* Task instructions *
From the data below, copy each line that includes the word "item".

* Saved entries *

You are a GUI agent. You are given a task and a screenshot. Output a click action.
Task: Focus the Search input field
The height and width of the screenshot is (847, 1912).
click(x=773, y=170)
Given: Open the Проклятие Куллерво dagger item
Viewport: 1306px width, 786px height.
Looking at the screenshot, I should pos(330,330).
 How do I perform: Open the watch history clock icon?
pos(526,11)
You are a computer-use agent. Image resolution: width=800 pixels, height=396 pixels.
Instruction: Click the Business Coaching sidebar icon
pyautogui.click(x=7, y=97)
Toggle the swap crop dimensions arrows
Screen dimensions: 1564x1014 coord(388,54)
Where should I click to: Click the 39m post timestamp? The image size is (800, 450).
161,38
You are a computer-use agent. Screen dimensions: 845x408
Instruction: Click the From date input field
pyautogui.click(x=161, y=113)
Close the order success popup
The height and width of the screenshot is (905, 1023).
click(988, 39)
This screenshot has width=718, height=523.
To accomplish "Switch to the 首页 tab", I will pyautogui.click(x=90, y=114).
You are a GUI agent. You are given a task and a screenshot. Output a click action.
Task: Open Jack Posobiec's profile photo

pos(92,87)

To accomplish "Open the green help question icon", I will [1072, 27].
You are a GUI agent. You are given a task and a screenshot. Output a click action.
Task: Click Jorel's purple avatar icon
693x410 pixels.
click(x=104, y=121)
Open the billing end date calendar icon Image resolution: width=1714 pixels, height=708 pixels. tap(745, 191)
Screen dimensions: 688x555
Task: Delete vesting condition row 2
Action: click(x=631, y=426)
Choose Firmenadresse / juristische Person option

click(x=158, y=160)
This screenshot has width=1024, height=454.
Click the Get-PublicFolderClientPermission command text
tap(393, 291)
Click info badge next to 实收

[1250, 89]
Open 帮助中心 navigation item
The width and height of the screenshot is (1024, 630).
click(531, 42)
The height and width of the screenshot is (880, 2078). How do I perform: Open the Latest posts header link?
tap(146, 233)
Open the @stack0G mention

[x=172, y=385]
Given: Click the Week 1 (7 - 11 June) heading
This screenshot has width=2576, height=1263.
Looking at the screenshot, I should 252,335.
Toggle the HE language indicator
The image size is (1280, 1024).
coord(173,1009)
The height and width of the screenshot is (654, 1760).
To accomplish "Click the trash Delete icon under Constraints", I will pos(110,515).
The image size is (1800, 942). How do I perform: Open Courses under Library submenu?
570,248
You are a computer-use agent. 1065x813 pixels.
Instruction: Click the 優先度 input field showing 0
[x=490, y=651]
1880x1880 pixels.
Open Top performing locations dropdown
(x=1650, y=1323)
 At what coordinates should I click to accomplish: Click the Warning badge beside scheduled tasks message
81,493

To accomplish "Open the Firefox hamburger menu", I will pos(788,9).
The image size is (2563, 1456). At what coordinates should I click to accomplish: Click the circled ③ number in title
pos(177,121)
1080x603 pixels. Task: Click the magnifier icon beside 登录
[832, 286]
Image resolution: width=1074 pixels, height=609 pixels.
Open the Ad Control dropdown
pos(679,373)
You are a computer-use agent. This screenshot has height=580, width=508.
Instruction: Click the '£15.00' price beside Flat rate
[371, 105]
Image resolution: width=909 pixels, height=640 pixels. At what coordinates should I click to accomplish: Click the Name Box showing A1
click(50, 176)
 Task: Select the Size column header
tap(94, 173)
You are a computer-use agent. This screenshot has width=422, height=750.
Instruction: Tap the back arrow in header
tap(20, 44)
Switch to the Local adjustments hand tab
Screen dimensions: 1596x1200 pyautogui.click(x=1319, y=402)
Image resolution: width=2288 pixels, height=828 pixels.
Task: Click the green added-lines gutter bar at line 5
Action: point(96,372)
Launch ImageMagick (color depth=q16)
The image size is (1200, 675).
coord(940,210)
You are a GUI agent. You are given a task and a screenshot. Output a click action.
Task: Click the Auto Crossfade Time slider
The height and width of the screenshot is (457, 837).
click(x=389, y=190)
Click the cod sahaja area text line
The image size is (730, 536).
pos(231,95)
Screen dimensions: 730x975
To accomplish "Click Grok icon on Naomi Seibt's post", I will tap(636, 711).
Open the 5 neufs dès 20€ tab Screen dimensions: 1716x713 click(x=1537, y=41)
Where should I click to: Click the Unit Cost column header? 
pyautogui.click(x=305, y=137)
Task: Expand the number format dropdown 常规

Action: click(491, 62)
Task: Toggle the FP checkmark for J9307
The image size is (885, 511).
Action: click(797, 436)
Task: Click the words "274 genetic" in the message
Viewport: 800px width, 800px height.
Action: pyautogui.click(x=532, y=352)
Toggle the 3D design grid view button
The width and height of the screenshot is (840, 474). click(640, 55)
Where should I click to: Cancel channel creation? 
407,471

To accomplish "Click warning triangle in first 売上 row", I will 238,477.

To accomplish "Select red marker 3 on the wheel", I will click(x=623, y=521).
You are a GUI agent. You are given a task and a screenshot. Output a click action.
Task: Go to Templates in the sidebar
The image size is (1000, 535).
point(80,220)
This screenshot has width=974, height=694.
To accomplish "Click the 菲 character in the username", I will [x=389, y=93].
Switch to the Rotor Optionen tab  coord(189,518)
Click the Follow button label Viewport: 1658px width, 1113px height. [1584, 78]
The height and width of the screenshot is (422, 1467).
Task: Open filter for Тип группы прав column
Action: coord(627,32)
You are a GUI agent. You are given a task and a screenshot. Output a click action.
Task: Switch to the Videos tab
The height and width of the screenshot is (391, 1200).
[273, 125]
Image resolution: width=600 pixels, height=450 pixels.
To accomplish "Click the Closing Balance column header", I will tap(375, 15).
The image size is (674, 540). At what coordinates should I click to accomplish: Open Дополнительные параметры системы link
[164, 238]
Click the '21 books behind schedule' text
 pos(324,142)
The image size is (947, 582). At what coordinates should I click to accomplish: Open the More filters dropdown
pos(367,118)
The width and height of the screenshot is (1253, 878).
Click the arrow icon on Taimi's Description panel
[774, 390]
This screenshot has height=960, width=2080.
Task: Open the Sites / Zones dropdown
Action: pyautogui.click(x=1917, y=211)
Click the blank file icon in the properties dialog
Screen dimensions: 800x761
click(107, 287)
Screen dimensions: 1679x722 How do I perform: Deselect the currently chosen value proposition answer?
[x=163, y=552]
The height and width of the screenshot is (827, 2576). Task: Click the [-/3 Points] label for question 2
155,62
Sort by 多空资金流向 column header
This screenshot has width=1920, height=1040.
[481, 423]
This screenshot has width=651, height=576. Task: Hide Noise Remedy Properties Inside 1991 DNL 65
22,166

* Answer area *
Given: Open the Проклятие Куллерво dagger item
Open 帮助中心 navigation item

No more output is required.